Emil era una niña de cuatro años que en sus sueños dibujaba estrellas de colores. Emil también hacía lunitas con los fideos de la abuela y regalaba sonrisas que guardaba en un cestito de mimbre donde dormían su muñeca Nancy, el dinosaurio Cosme y una piruleta de fresa. Orgullosa, Emil le decía en la orejota a su perro que nadie poseía tesoros más valiosos que ella.
Nadil tenía 16 años, estudiaba en la escuela pública del barrio y adoraba por encima de todo a Benzemá. El zurdo Nadil quería ser futbolista, corría como una gacela delante de un león y trataba a la pelota con la sutileza de un relojero suizo. Esa noche Nadil hacía estatuillas de jabón sobre los ojos azulados de Jeanette, la chica que acariciaba su mano mientras veía los aguijones de colores que la pericia del hombre fabricaba en el cielo.

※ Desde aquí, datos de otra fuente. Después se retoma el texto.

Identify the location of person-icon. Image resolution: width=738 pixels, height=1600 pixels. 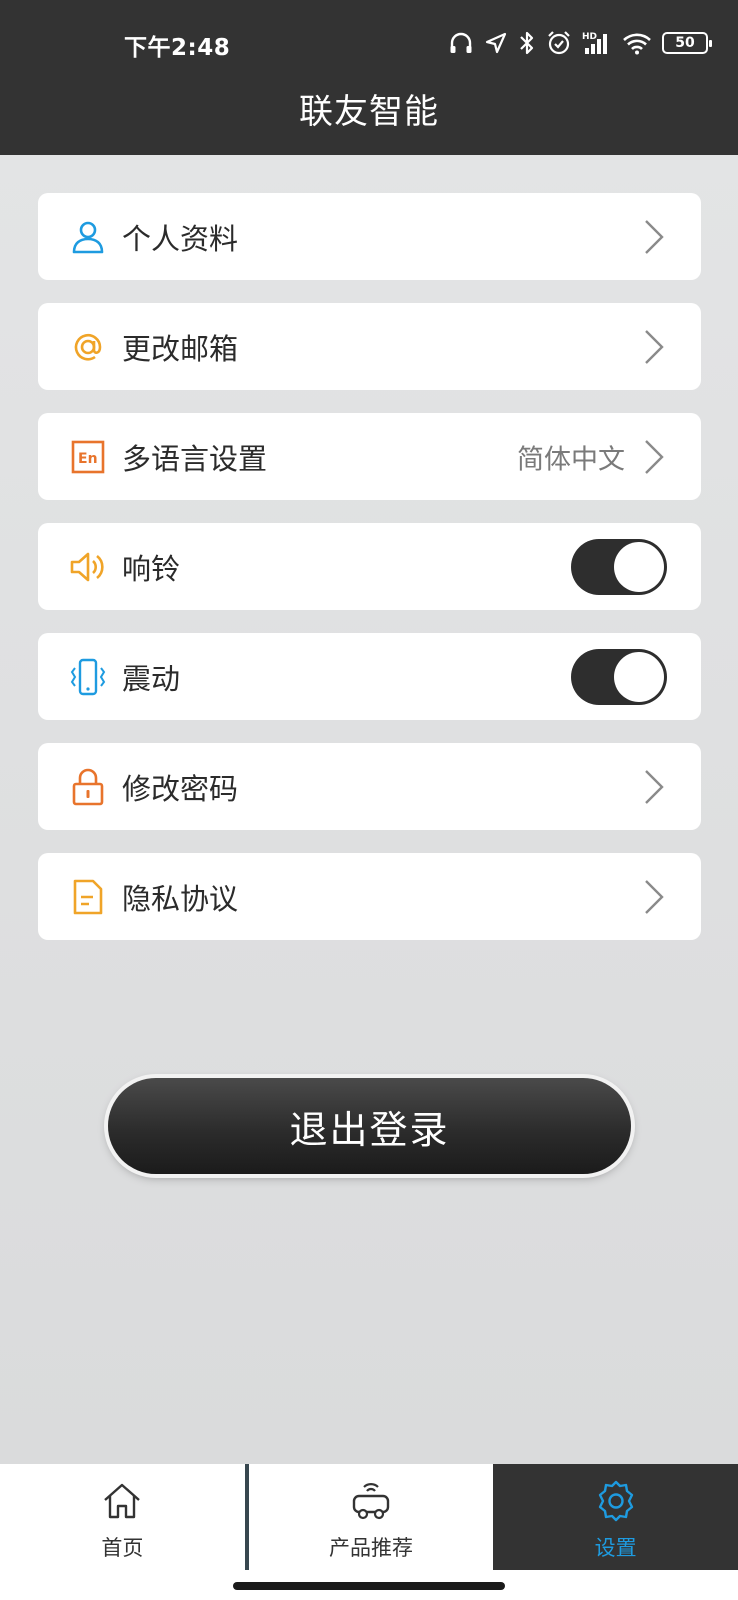
(88, 237).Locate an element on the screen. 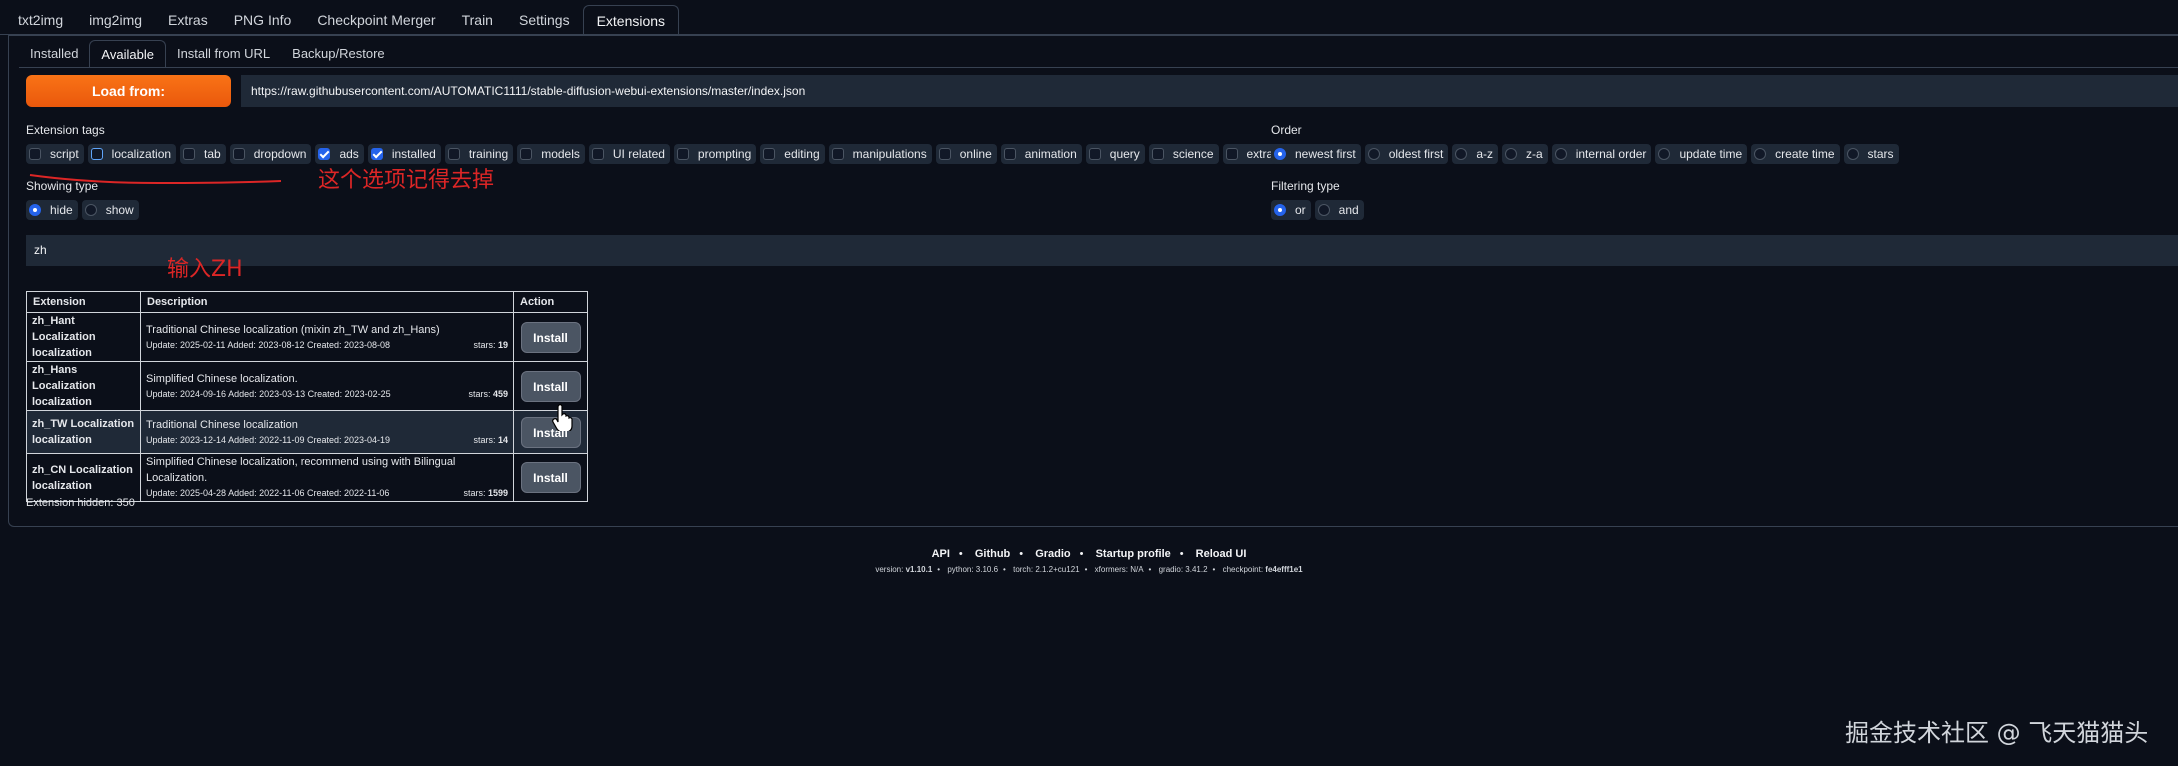  extension-cell: zh_Hant Localization localization is located at coordinates (84, 337).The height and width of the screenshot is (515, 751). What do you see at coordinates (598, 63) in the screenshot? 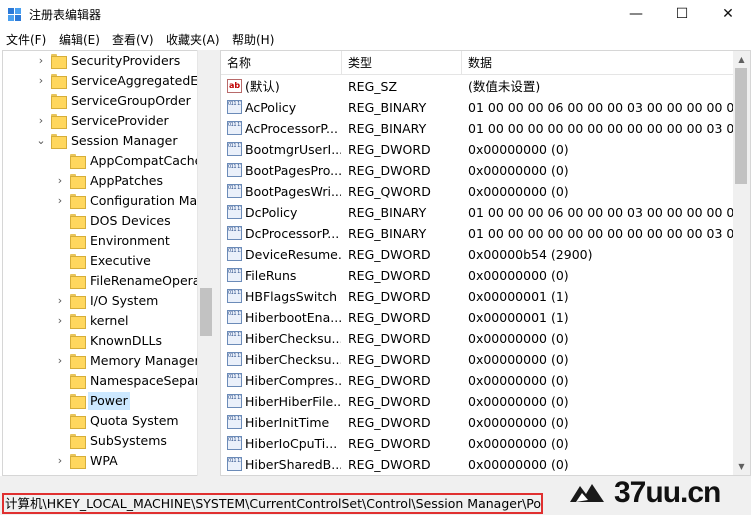
I see `column-data-header: 数据` at bounding box center [598, 63].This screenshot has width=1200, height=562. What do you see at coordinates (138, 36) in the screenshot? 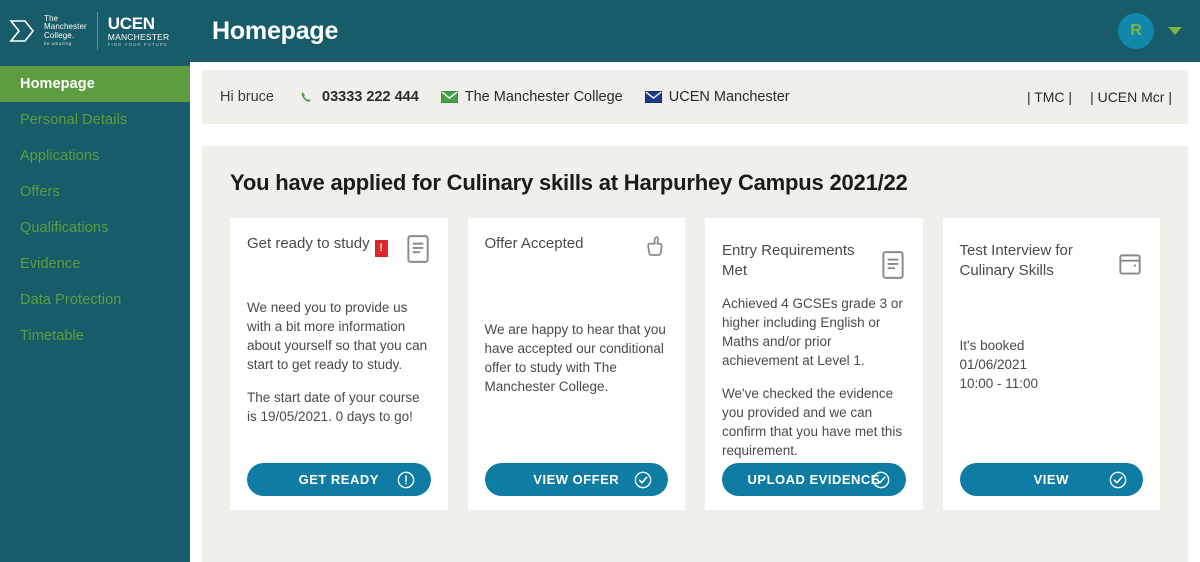
I see `ucen-line2: MANCHESTER` at bounding box center [138, 36]. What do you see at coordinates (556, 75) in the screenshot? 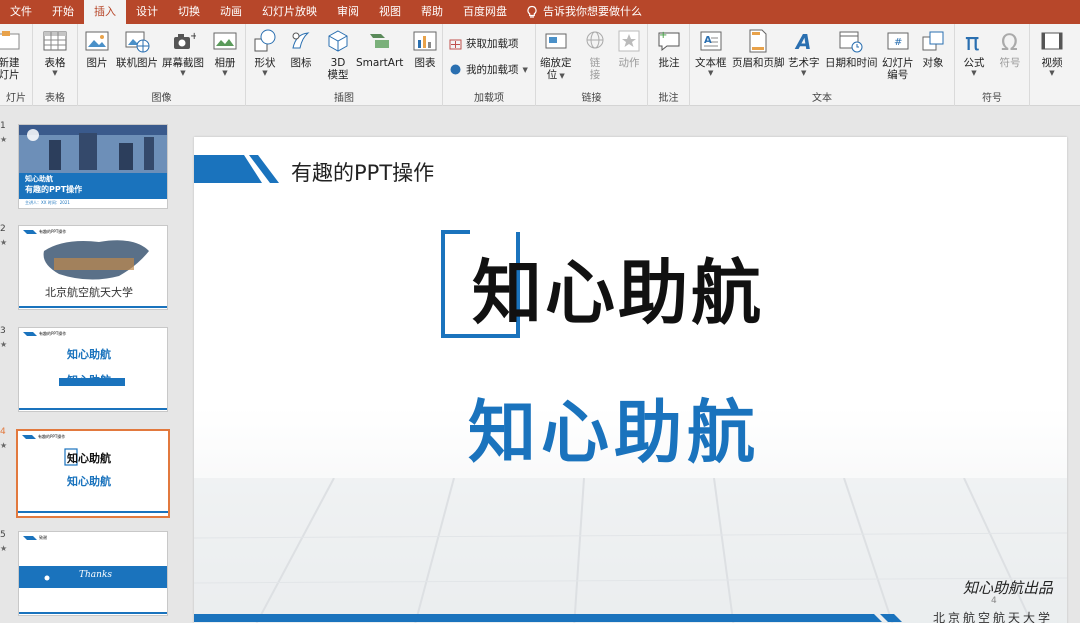
I see `zoom-label-2: 位 ▼` at bounding box center [556, 75].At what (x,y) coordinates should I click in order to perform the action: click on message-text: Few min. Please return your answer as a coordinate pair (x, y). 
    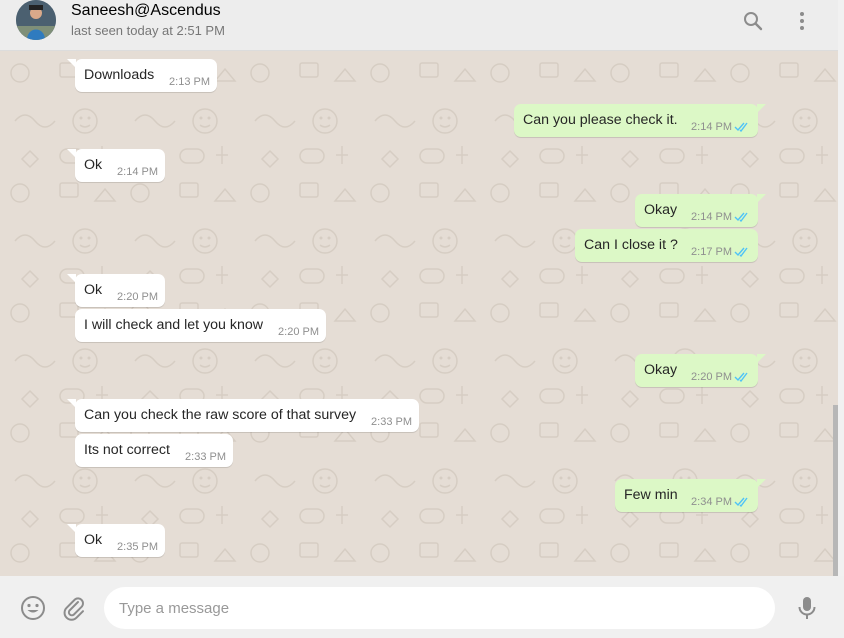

Edouard fue toda la vida cartero en Montpellier, se jubiló y decidió que todavía poseía un sorbo de luz, por eso invitó a su esposa Annie a vivir quince días de seda en la Costa Azul. Aquel queso bretón era delicioso pero le pegaba mordiscos en el estómago, aunque Edouard no pensaba decir una palabra arisca ante los hermosos ojos grises de Annie, que brillaban como piedras mojadas en luna llena.
Minutos después, la noche se extravió en la inmensidad oscura del desierto. Un huracán de miedo abrazó a la gente. La luz se marchó. Y la risa. El amor se congeló en el frío implacable del acero ciego. Quedó el olor a metal quemado y a lágrimas de sangre. Un silencio de cristal agitaba sus alas pero no había viento. Alguien cantó a un Dios pero nadie conocía esa calle.